- **Short exercise**: Can you output, verbatim, the lines of the records between the line holding "跟艾米莉一起学口语 (86, 18)" and the line holding "2018年7月 (5, 632)", inclusive?
— Start Records shown —
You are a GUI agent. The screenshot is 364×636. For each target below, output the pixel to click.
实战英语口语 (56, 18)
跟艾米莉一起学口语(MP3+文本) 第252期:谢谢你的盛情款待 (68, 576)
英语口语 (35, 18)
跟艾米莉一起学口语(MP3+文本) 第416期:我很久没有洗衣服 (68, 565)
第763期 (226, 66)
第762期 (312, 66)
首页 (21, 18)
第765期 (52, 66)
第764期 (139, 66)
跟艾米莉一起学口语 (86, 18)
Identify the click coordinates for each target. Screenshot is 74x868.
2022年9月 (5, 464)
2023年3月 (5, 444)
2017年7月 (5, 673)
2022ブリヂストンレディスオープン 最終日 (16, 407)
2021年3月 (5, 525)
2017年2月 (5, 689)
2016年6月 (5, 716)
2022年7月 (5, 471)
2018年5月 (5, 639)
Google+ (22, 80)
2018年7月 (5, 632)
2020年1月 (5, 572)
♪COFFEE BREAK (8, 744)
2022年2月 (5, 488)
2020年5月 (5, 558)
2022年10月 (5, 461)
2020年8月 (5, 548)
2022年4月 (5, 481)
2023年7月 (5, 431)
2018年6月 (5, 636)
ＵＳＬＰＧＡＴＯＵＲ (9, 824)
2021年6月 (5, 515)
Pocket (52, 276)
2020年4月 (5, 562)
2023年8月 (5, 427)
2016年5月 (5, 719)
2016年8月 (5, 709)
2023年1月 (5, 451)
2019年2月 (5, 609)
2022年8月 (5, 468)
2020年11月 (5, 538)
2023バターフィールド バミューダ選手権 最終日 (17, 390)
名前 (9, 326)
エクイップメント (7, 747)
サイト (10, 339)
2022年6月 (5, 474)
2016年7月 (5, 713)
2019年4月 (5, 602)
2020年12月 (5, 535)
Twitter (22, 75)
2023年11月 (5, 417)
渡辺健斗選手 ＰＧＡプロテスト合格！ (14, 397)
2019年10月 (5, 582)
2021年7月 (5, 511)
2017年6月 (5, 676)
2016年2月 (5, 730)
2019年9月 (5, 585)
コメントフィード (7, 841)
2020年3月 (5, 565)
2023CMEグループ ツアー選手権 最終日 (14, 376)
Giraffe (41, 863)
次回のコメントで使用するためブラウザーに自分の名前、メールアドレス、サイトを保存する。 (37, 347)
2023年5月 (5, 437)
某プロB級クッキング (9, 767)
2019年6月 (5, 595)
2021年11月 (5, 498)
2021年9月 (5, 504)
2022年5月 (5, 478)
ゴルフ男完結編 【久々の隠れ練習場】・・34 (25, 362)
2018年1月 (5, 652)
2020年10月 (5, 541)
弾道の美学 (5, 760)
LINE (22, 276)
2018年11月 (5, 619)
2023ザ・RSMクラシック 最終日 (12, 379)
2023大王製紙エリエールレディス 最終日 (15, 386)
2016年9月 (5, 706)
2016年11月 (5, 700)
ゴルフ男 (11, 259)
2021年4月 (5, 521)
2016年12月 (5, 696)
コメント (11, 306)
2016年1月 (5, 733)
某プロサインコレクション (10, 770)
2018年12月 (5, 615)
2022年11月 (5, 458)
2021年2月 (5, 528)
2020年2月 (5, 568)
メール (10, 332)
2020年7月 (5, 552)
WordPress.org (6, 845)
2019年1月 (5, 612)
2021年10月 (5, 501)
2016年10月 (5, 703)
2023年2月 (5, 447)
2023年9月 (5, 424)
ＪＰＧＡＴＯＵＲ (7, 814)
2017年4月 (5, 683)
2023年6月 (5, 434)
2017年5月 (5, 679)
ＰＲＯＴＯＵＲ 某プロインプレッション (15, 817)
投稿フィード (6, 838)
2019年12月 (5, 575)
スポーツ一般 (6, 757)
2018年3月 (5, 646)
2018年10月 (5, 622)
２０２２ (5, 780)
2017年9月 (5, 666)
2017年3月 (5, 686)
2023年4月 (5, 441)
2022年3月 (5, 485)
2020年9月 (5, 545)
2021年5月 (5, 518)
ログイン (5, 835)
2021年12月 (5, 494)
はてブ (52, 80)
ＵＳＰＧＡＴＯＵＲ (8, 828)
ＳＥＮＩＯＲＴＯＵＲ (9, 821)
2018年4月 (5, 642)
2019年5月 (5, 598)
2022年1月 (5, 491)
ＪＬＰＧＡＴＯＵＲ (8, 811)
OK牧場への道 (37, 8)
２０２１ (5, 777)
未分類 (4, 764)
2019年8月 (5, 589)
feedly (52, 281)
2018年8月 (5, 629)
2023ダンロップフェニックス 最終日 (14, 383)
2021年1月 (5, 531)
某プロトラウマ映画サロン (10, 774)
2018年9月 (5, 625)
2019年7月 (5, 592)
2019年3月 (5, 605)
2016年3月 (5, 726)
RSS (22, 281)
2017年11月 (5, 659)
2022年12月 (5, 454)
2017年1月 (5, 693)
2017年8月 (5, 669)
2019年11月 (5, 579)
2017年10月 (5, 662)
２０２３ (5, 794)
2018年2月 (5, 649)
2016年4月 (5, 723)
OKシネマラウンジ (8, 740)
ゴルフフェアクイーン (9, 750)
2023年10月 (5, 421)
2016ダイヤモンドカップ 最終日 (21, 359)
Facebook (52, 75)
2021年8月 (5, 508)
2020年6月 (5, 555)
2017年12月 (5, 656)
— End Records shown —
- **Solution to this task**:
跟艾米莉一起学口语 (86, 18)
Identify the click coordinates for each target. Screenshot is 74x868.
2022年9月 (5, 464)
2023年3月 (5, 444)
2017年7月 (5, 673)
2022ブリヂストンレディスオープン 最終日 (16, 407)
2021年3月 (5, 525)
2017年2月 (5, 689)
2016年6月 (5, 716)
2022年7月 (5, 471)
2018年5月 (5, 639)
Google+ (22, 80)
2018年7月 (5, 632)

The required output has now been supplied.